«Шаг сделан: гордиев узел разрублен! Целый народ не захотел уступить силе и наглости Объединённого Королевства; за такие решения всегда приходится нести ответственность! И буры несут её с высоко поднятой головой, входя с неприятелем в роковое соприкосновение.
Войны без крови и смерти не бывает; алчность одних противостоит героизму других! Только храбрость и благородная ненависть могут противостоять наживе.
Военные конфликты доселе велись в надежде на силу руки и верность глаза; убивали, сходясь в поединке ловкости, силы и смелости. И вот тут уже побеждал сильнейший; примерно так же, как в дикой природе: благородно и по-рыцарски.
Но новые времена – новые нравы: первая война нового века оскалилась сразу. Нынче в моде пулемёты; они мгновенно меняют расстановку сил. Хороший стрелок в любой армии, в любые времена был находкой. Но сколько он мог сделать выстрелов за минуту? Максимум десять, и то почти не целясь. Золотушный юнец за бронированным щитком пулемёта на этой войне убивает три сотни взрослых мужчин за триста-пятьсот аршин[25]

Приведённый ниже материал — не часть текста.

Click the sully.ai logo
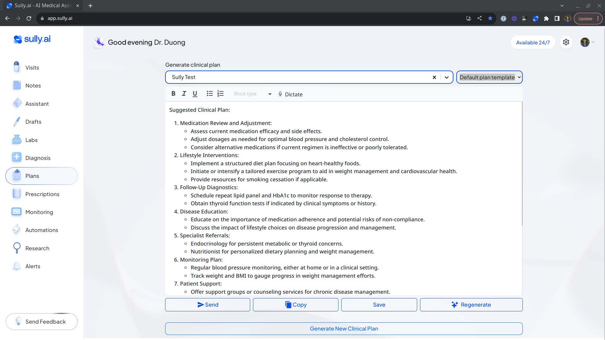click(32, 39)
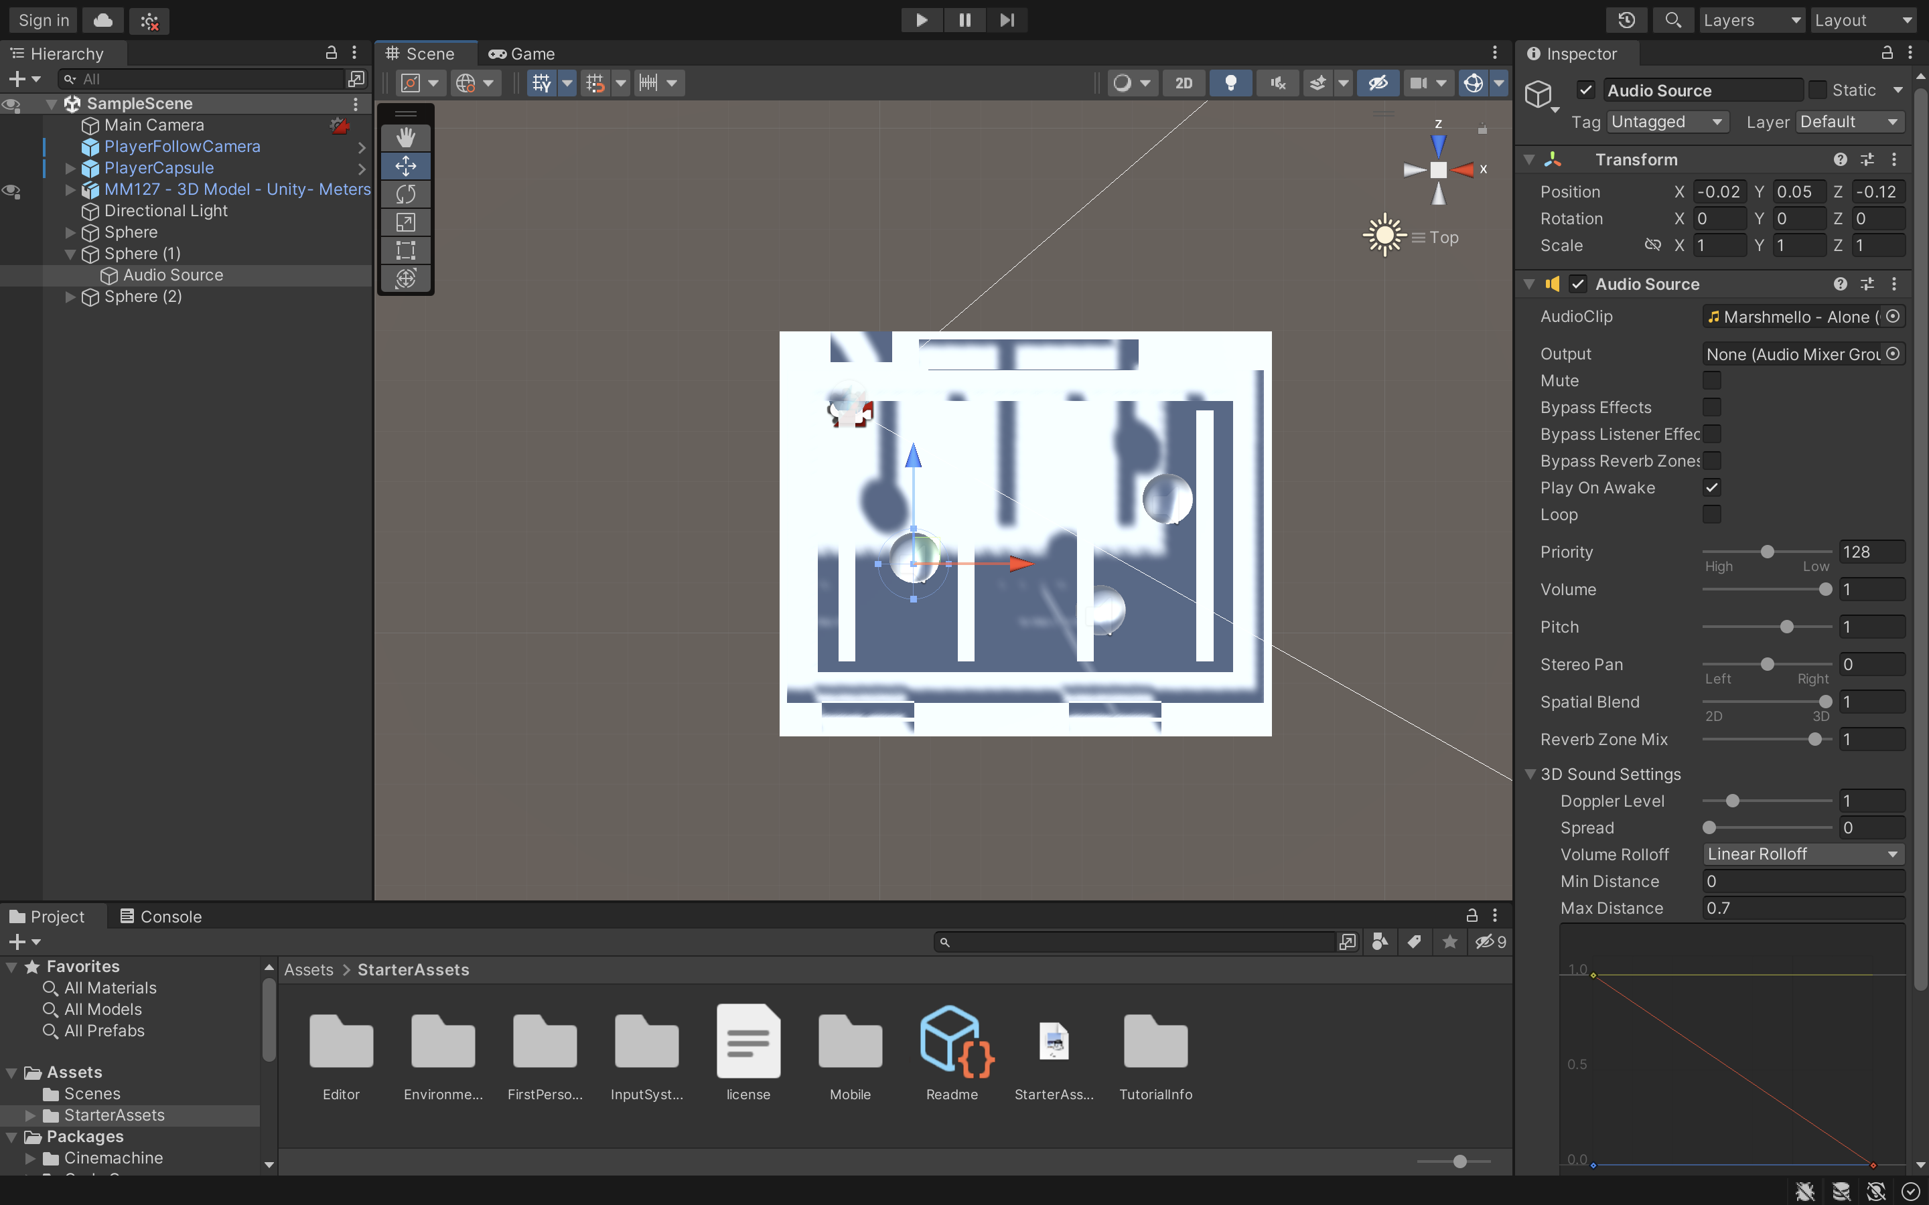Click the Max Distance input field

click(1802, 908)
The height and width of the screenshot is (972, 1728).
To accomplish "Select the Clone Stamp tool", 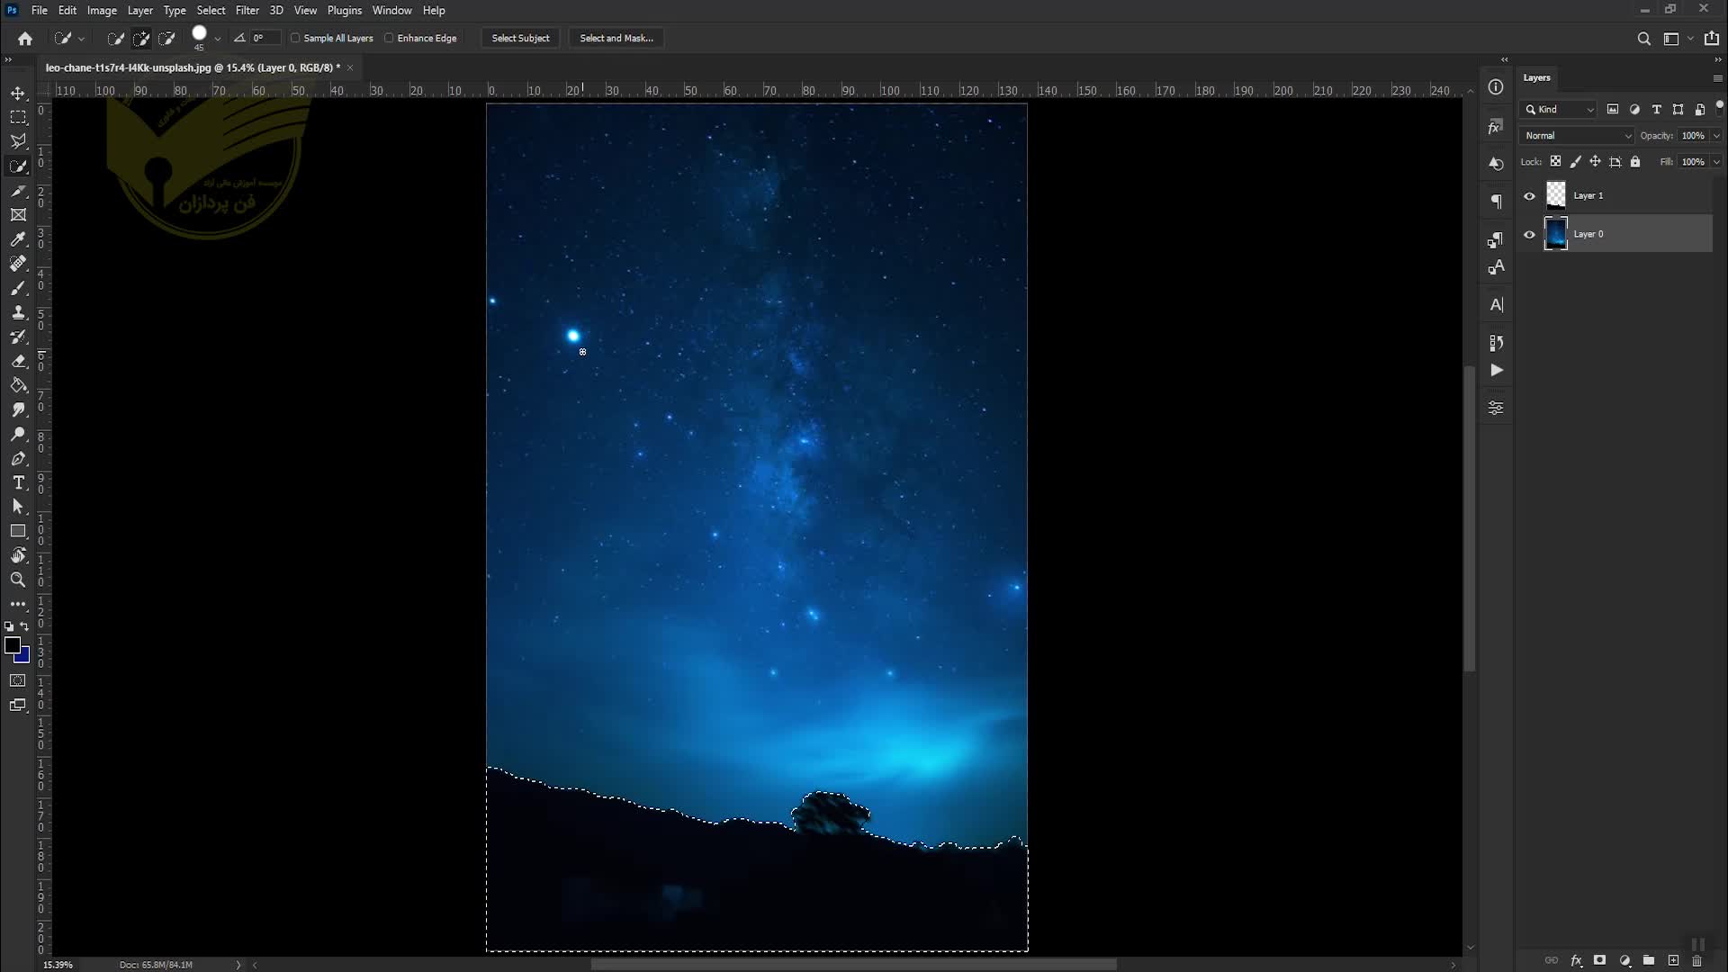I will point(18,312).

, не видя лиц, не ощущая боли. Он убивает за краткий миг сотни человек; десять против трехсот; для него поединок – маленькие, игрушечные фигурки в прорези на пределе видимости, почти как в тире; легко и быстро стирается грань между игрой и войной; между забавой и смертью. Так жестоки бывают только маленькие дети по причине своей наивности и отсутствия опыта, а здесь сотнями сминаются судьбы и рвутся жизни. Война меняется, её клыки стали длиннее и покрылись слоем свинца и стали; кровь уже не капает, а течёт.Англичан больше и вооружены они лучше, но буры сражаются за свою землю; на их стороне храбрость и меткость. 28 ноября у реки Модер, под Мегерфонтейном, Первая пехотная дивизия под командованием Мэтьена атаковала позиции буров и потерпела поражение. Тысяча человек ранеными и погибшими. 10 декабря в сражении при Стронберге потери куда больше. 15 декабря английский генерал Буллер предпринял отчаянную попытку деблокировать Ледисмит, но при Коленсо был нещадно бит. Это было третье поражение англичан за время „чёрной недели“.
Против Буллера успешно действовали несколько командо генерала Луиса Боты. Но меня интересовал Европейский легион. Среди его бойцов защищали свободу Трансвааля и Оранжевой республики двести двадцать пять (!) русских добровольцев. К ним и направился ваш покорный слуга, корреспондент „Невского экспресса“.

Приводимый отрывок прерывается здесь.